* **Your instructions**
Identify every line below that contains the word "expanded", matching case exactly, and copy each such line in full.

-------- Records shown

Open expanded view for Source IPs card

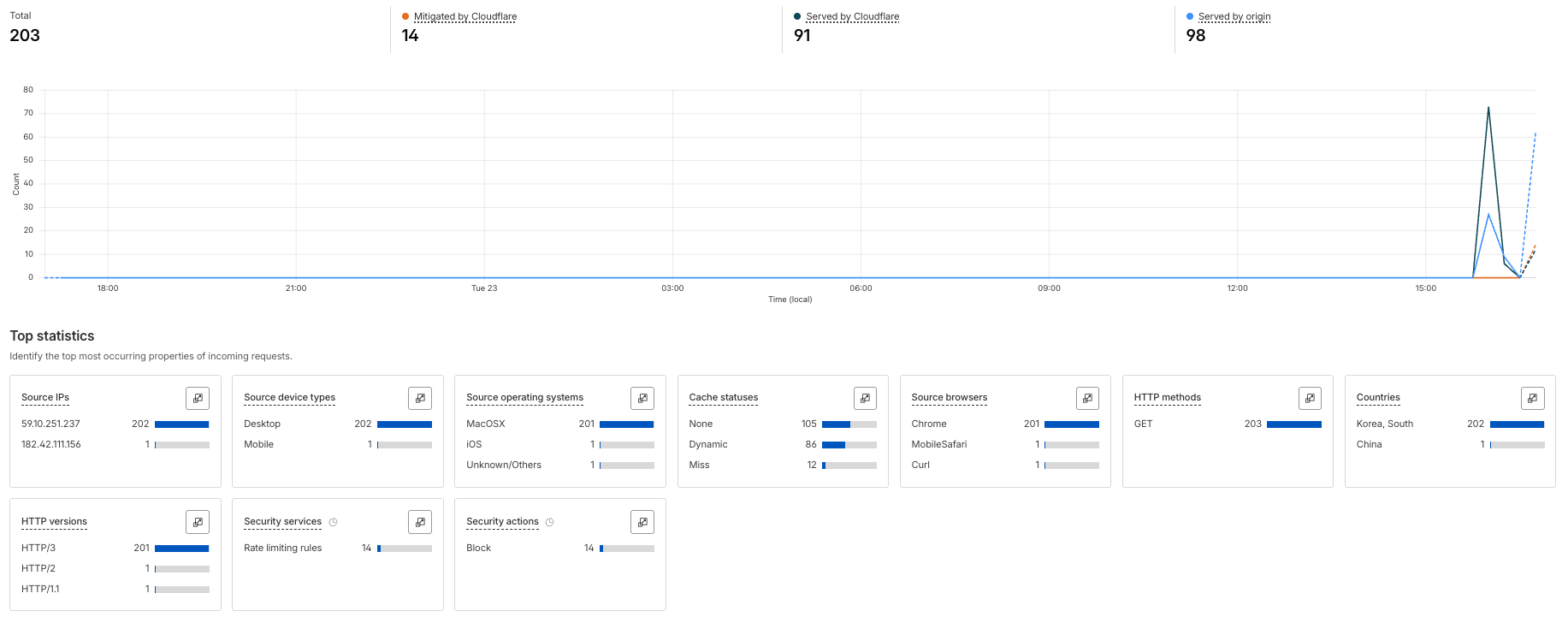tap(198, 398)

----------------
-------- Records shown

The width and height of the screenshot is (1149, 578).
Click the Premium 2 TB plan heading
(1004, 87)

----------------

* **Answer**
Open expanded view for Source IPs card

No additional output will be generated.